In Figure 1 above, the left-hand panel shows that globally the warmest temperature occurred in 1998, while the second and third warmest years were 2002 and 2003, respectively. As the figure shows, there has been a strong warming trend over the past 30 years, a trend that has been shown to be due primarily to increasing greenhouse gases in the atmosphere.
Figure 1 illustrates substantial year-to-year variability of global temperature, as well as coherent long-term change. Some of the variability is associated with known climate forcings, notably large volcanoes that injected sulfuric acid aerosols into the stratosphere in 1963, 1982, and 1991. However, much of the variability consists of chaotic fluctuations, including El Ninos, when warm water spreads over much of the tropical Pacific Ocean.
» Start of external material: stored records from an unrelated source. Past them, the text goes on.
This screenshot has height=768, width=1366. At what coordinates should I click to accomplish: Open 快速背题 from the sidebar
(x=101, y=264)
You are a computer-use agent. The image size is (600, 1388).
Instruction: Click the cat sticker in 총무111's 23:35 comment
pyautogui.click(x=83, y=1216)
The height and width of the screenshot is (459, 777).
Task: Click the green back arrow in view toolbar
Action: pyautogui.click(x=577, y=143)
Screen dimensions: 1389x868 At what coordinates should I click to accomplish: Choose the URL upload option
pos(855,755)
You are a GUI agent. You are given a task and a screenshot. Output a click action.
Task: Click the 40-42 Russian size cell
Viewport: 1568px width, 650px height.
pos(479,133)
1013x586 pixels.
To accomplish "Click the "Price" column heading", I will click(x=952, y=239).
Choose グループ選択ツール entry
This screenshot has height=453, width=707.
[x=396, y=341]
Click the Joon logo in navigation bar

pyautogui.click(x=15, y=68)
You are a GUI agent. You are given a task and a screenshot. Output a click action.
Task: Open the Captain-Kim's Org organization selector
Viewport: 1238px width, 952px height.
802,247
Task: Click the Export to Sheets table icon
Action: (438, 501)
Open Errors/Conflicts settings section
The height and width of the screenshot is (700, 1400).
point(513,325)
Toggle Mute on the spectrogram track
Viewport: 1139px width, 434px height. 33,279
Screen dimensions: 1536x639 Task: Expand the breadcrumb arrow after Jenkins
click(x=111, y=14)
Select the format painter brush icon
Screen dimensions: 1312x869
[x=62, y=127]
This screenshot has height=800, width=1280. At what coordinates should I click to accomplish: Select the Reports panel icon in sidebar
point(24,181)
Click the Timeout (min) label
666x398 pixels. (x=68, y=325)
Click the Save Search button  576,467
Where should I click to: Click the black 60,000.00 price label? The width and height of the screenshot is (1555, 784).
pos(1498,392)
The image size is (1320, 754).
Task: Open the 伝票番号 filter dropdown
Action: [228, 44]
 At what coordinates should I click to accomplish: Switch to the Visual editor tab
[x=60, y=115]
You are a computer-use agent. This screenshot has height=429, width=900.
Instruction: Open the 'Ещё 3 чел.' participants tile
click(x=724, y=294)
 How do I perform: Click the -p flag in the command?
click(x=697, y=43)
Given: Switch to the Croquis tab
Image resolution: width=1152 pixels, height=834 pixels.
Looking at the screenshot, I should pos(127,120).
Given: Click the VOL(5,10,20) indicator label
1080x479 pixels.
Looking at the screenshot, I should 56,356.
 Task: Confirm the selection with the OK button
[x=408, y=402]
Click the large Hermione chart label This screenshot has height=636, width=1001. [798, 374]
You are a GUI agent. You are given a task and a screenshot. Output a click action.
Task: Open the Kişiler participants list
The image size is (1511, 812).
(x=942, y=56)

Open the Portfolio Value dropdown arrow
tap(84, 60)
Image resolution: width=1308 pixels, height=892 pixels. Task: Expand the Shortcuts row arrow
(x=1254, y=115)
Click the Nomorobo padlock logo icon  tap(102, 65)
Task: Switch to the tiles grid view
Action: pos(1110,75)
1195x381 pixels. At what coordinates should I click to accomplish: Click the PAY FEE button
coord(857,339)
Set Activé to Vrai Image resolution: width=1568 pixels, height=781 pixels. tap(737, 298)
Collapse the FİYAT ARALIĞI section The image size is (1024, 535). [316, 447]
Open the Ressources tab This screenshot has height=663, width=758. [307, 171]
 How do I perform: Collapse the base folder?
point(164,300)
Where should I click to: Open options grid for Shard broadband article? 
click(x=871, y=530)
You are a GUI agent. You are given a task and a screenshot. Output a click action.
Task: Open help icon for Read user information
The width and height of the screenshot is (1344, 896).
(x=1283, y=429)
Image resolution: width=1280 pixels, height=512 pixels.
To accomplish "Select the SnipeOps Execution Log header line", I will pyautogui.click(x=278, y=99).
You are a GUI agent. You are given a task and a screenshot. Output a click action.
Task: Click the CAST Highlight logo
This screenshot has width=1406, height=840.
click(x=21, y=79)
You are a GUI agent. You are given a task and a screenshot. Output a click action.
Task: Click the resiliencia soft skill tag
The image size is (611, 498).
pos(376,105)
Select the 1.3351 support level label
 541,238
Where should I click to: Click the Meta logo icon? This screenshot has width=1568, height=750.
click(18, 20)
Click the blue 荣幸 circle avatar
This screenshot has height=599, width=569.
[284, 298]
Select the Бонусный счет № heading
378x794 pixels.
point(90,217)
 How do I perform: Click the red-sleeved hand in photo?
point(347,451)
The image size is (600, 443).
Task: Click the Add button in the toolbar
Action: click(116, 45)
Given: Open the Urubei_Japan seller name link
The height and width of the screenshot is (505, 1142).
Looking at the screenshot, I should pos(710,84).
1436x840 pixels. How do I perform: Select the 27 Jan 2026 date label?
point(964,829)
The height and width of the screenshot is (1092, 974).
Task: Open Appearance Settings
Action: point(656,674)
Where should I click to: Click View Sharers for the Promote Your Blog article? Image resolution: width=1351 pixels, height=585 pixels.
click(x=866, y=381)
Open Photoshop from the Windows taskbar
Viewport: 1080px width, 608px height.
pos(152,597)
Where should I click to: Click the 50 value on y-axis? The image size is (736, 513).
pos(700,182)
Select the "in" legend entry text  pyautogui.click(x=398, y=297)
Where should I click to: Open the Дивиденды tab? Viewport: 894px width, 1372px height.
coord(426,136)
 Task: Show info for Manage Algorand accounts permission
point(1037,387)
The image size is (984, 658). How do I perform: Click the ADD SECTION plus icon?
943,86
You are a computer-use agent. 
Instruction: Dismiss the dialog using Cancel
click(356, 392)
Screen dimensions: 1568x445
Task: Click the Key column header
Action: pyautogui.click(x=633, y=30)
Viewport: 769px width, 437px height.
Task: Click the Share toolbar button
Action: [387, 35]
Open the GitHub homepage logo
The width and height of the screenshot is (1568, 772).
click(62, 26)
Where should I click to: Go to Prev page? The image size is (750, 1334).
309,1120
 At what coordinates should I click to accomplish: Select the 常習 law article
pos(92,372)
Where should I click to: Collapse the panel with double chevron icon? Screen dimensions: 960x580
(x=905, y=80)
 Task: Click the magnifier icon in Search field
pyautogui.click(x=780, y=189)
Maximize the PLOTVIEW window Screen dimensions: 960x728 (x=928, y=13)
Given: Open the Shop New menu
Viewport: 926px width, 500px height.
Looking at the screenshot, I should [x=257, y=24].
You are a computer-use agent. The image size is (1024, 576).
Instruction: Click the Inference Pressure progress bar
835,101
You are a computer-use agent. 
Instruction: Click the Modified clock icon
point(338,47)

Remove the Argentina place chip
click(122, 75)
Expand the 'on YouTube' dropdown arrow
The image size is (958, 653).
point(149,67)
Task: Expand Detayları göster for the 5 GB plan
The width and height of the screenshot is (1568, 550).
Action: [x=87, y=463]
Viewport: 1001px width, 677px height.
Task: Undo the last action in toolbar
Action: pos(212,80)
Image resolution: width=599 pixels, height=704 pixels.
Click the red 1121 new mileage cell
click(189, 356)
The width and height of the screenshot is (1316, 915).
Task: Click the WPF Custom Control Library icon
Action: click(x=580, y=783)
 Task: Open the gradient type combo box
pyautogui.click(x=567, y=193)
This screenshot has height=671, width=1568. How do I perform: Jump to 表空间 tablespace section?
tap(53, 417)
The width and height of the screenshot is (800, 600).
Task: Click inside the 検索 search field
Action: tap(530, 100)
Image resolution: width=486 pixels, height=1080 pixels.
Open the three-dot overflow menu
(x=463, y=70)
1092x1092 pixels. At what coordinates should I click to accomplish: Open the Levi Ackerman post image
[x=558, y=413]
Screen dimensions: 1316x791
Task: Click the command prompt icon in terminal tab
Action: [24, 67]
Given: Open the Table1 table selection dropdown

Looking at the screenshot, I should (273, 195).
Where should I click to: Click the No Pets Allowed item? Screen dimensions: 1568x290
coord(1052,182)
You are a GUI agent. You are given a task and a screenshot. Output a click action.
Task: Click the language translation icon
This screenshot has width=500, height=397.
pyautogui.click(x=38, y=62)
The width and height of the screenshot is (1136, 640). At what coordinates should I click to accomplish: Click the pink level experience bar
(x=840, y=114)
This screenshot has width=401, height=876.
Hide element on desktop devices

The large spike in global temperature in 1998 was associated with one of the strongest El Ninos of recent centuries, and a weak El Nino contributed to the 2002-2003 global temperature.
Despite the chaotic aspect of climate, the increasing role of human-made climate forcing agents makes it possible to hazard predictions of likely global climate trends even on time scales as short as a few years or less. This is because of the recognition that the Earth is now out of energy balance, with 0.85±0.15 W/m2 more solar energy coming in than terrestrial heat radiation going out to space (Hansen et al., The Earth'Energy Imbalance: Confirmation and Implications, to be submitted to Science, 2005). One result of this imbalance is that it makes it likely that global temperature in 2005, aided also by a weak El Nino, will exceed those of 2003 and 2004 and perhaps even the temperature of 1998, which had stood out far above the temperature of any year in the preceding century.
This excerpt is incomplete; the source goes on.